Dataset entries

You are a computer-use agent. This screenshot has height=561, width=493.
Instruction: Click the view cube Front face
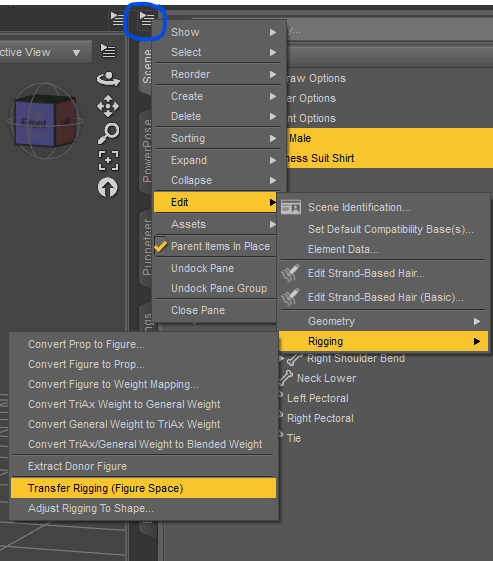pyautogui.click(x=34, y=123)
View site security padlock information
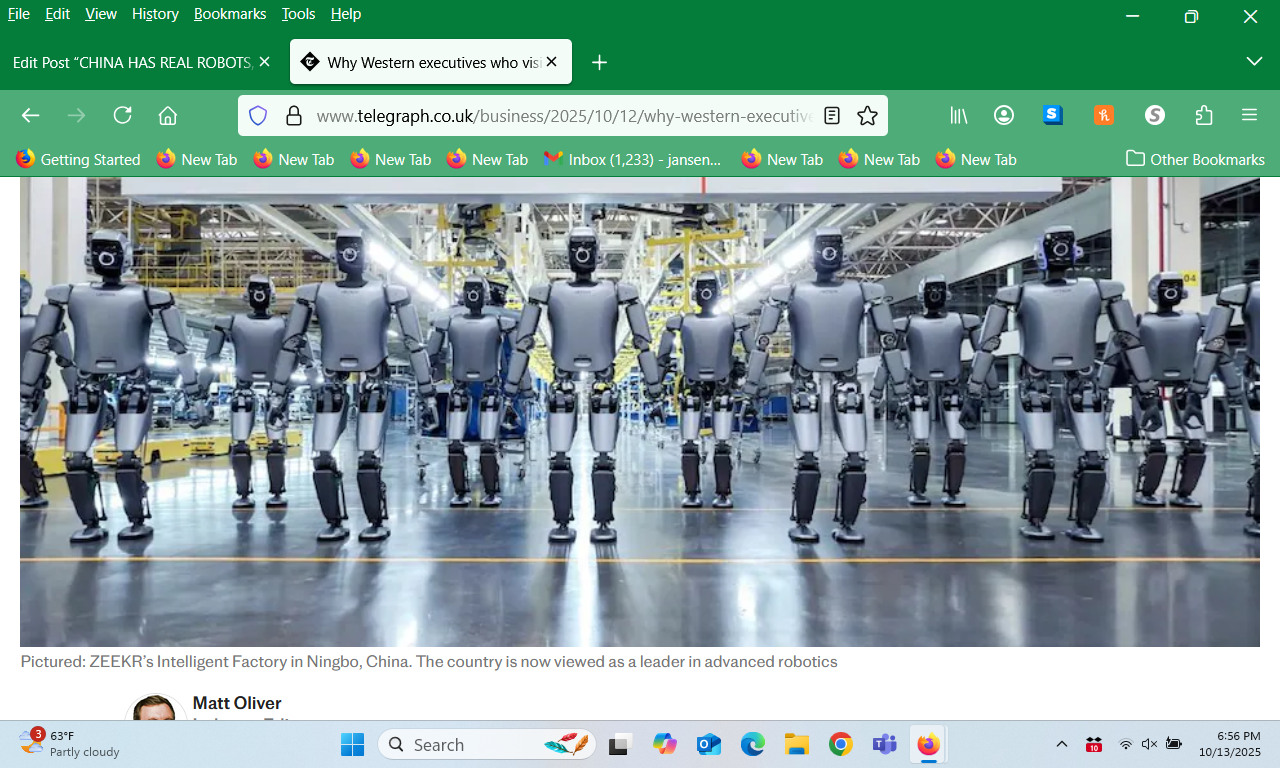 point(294,116)
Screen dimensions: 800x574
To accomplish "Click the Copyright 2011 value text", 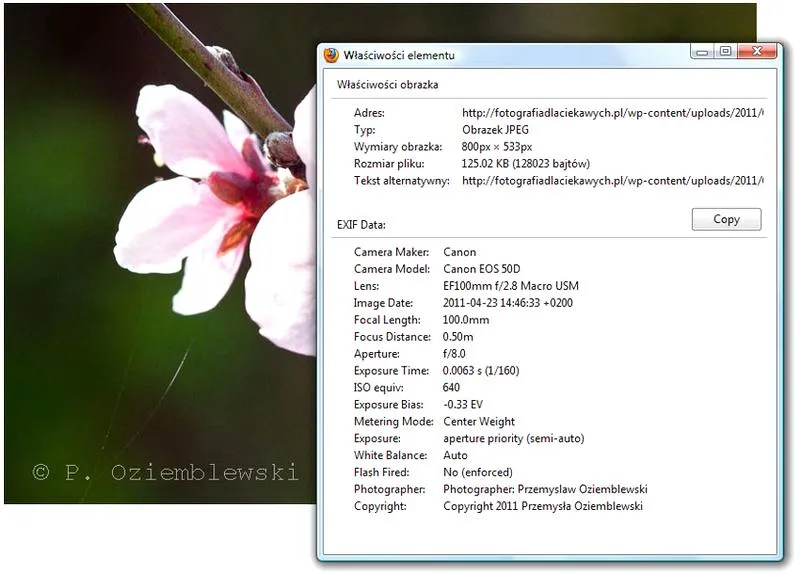I will coord(543,506).
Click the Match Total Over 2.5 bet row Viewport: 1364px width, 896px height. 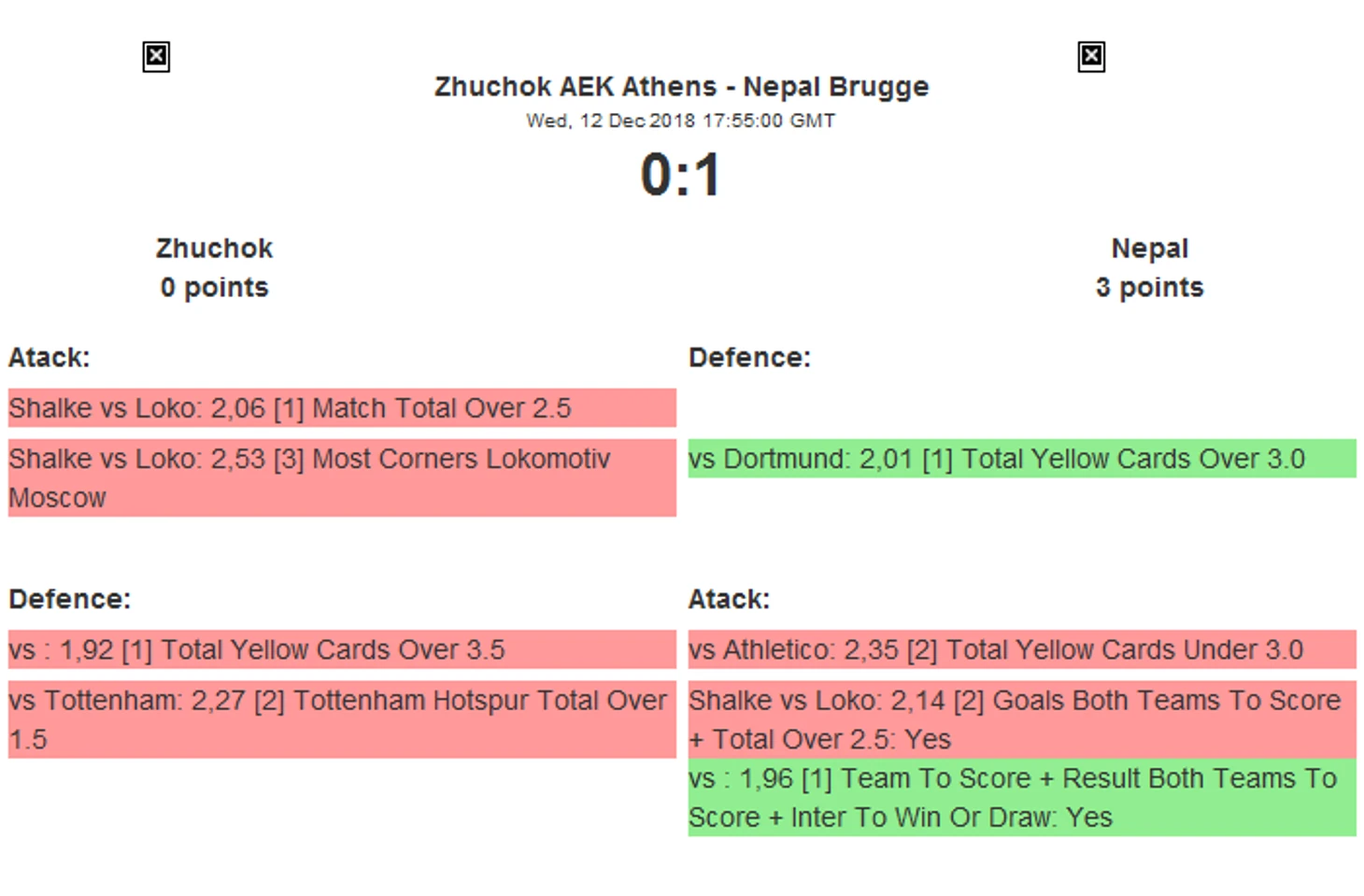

# EXERCISE PROMPT:
Please restate the lines above exactly, starting at the first line of the data and stopping at the line containing "Screen dimensions: 800x574", which is included. Omit pictures.

# SOLUTION TO THIS PROBLEM:
You are a computer-use agent. This screenshot has height=561, width=493.
Instruction: Click the view cube Front face
pyautogui.click(x=34, y=123)
View site security padlock information
 point(294,116)
Screen dimensions: 800x574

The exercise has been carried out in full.